Please switch "Given" to "Prompt" in the listing, from the line with "Select the Internet Explorer desktop icon" to the line with "Action: coord(627,97)", leaving everything else unchanged. Give back only those lines.

+++

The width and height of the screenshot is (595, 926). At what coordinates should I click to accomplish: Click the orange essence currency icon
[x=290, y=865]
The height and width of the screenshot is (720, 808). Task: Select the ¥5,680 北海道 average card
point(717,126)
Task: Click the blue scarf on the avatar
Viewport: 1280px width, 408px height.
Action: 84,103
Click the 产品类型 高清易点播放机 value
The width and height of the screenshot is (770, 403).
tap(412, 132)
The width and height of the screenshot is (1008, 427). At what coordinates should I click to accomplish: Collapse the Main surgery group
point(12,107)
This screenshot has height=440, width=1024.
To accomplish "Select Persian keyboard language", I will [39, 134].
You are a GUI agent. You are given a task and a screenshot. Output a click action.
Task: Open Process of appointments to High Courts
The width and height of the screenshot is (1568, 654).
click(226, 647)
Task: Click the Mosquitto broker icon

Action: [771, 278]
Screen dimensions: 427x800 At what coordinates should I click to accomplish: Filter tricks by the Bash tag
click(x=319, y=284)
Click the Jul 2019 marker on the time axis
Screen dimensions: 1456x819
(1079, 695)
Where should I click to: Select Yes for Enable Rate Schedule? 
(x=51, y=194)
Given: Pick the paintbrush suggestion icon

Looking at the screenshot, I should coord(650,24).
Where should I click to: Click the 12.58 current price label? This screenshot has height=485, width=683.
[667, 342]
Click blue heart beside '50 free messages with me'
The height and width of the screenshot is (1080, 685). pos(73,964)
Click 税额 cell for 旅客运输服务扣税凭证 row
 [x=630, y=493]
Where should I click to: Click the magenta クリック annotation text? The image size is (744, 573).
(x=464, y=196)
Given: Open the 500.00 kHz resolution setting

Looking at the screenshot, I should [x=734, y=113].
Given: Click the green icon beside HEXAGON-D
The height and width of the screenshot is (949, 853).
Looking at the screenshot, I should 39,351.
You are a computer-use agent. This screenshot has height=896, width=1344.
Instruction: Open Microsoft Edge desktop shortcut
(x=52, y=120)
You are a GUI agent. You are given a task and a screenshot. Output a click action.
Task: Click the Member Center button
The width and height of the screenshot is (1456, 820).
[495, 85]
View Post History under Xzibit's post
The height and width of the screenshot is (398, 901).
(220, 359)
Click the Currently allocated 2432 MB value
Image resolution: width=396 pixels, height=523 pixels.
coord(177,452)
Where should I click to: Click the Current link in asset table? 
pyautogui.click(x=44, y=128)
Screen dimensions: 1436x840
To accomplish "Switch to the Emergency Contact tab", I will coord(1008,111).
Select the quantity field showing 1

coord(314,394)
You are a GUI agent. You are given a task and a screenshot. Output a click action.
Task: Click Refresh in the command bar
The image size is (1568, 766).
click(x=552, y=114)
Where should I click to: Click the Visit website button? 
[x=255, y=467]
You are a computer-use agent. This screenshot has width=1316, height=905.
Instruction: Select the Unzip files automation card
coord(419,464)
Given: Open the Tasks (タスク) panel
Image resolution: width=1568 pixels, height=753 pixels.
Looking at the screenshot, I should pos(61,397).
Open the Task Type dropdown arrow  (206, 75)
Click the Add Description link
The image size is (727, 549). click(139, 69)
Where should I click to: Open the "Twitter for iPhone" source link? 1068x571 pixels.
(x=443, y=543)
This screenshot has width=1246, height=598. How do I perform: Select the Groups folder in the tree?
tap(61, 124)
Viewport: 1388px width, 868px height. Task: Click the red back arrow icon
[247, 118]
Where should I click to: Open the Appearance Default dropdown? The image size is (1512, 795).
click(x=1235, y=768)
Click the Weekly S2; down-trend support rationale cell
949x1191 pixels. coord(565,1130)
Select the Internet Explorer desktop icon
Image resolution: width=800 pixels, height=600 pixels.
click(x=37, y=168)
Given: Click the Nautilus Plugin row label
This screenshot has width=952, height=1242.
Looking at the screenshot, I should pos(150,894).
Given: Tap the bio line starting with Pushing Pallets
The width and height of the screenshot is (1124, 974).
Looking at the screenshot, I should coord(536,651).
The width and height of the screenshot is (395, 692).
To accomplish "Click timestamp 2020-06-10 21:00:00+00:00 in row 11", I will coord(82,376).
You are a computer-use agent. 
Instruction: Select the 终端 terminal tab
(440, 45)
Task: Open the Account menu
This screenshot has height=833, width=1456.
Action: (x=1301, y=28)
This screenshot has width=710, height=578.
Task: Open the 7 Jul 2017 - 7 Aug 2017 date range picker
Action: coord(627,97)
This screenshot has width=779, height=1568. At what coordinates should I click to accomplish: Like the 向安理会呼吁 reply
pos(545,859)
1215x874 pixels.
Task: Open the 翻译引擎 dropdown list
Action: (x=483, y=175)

+++

# Answer to this task:
Select the Internet Explorer desktop icon
Image resolution: width=800 pixels, height=600 pixels.
click(x=37, y=168)
Prompt: Click the Nautilus Plugin row label
This screenshot has width=952, height=1242.
Looking at the screenshot, I should pos(150,894).
Prompt: Tap the bio line starting with Pushing Pallets
The width and height of the screenshot is (1124, 974).
Looking at the screenshot, I should coord(536,651).
The width and height of the screenshot is (395, 692).
To accomplish "Click timestamp 2020-06-10 21:00:00+00:00 in row 11", I will coord(82,376).
You are a computer-use agent. 
Instruction: Select the 终端 terminal tab
(440, 45)
Task: Open the Account menu
This screenshot has height=833, width=1456.
Action: (x=1301, y=28)
This screenshot has width=710, height=578.
Task: Open the 7 Jul 2017 - 7 Aug 2017 date range picker
Action: coord(627,97)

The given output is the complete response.